• [What the exercise asks]: What you give back should be only the lines from the one holding "Image resolution: width=417" through the final line of the records, each reproduced exactly.

(Source records)
+++++

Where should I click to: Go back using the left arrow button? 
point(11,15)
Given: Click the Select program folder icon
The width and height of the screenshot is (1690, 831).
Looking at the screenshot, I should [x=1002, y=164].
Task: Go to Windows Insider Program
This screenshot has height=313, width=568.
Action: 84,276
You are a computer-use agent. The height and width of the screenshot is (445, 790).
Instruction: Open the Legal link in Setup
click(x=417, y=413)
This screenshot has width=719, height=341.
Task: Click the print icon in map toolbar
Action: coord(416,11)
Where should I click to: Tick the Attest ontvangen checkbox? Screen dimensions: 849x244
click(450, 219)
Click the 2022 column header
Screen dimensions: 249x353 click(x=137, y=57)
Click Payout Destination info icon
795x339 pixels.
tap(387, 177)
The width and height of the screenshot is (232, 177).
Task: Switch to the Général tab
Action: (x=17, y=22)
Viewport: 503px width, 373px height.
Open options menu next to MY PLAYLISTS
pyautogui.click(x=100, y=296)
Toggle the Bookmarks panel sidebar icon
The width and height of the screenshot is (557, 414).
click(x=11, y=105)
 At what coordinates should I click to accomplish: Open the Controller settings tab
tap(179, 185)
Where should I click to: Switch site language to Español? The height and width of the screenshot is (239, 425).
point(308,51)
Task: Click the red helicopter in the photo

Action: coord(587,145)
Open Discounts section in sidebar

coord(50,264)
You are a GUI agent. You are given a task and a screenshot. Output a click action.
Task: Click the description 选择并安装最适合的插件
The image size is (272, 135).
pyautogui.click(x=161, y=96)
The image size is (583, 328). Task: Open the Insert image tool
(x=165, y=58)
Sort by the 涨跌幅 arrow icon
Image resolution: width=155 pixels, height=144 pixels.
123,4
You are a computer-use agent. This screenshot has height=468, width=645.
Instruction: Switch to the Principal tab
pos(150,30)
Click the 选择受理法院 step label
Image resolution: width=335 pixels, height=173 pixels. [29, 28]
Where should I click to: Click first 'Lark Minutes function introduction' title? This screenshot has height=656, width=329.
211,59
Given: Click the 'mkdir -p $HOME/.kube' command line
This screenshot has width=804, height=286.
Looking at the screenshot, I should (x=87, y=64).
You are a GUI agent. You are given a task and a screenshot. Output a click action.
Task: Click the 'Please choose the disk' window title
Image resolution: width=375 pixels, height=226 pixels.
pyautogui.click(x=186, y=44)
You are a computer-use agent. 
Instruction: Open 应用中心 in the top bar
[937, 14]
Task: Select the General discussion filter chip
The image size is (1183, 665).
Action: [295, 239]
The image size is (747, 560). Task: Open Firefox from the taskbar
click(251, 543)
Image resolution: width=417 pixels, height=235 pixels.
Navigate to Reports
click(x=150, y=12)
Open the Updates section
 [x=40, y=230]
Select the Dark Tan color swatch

+++++

• [Exercise solution]:
Image resolution: width=417 pixels, height=235 pixels.
Navigate to Reports
click(x=150, y=12)
Open the Updates section
 [x=40, y=230]
Select the Dark Tan color swatch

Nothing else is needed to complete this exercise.